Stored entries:
──────────────────────────────

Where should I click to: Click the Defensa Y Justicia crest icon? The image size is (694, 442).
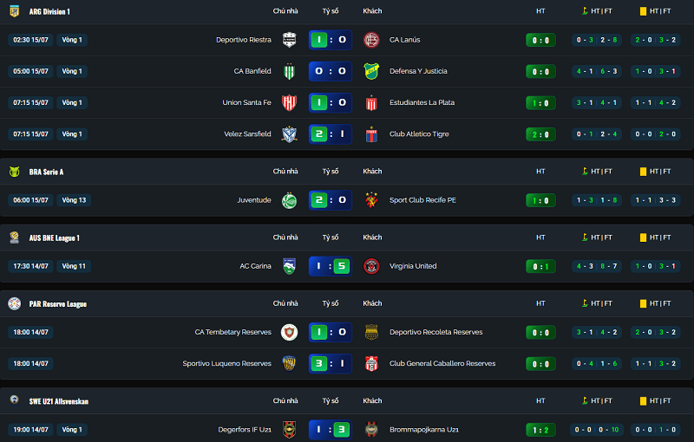point(371,71)
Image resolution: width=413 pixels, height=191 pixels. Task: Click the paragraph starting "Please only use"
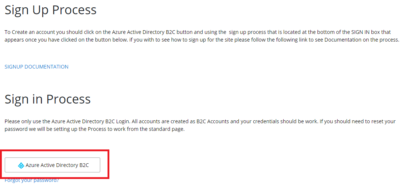pos(200,125)
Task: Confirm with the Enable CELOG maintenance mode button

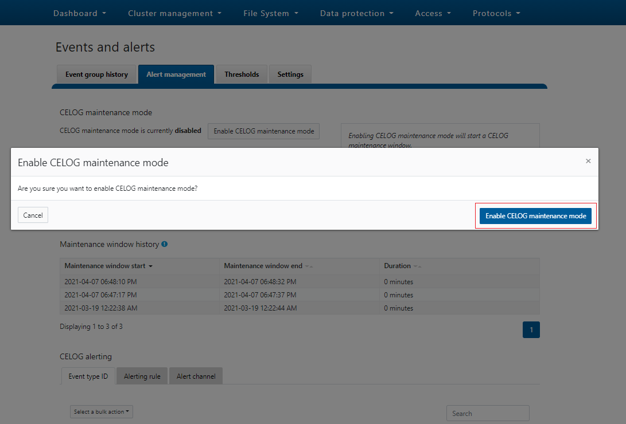Action: click(x=535, y=215)
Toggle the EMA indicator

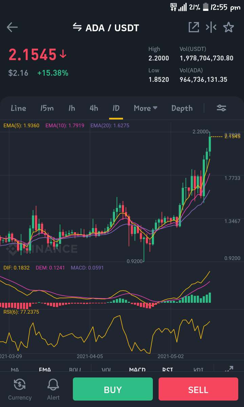pyautogui.click(x=45, y=369)
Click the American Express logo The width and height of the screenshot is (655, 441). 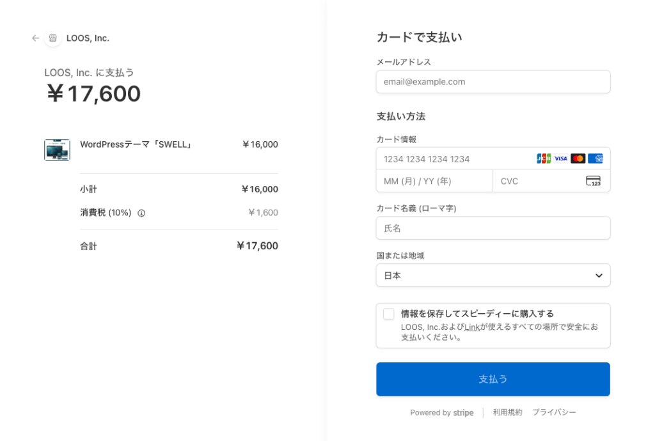pos(596,159)
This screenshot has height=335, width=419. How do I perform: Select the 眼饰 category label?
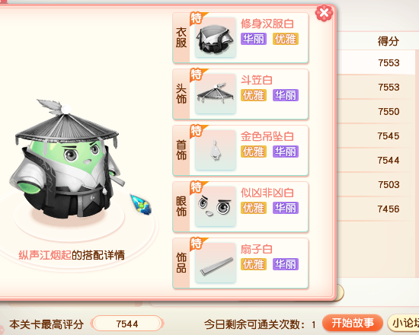(x=181, y=207)
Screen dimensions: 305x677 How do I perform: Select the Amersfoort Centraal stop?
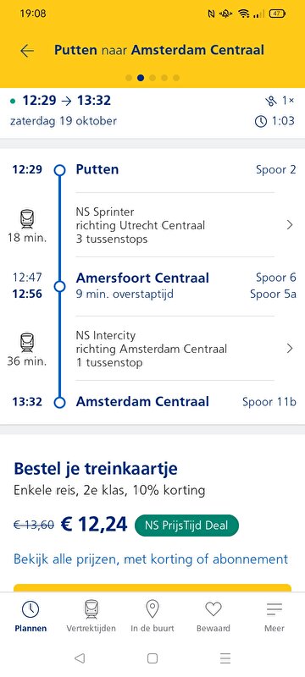[x=142, y=278]
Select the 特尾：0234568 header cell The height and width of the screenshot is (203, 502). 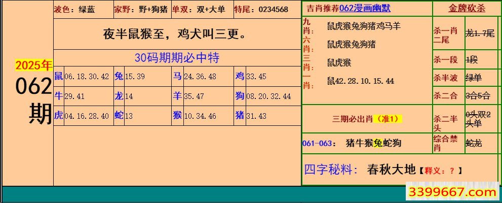pos(261,9)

──────────────────────────────

__Request__
Please rewrite the listing between the lines holding "Image resolution: width=413" and "pyautogui.click(x=45, y=369)", inclusive, as a numbered list. Skip blank lines and leave the pictures out.

__Correct answer__
1. Image resolution: width=413 pixels, height=191 pixels. Task: Click the paragraph starting "Please only use"
2. pos(200,125)
3. Task: Confirm with the Enable CELOG maintenance mode button
4. Action: click(x=535, y=215)
5. Toggle the EMA indicator
6. pyautogui.click(x=45, y=369)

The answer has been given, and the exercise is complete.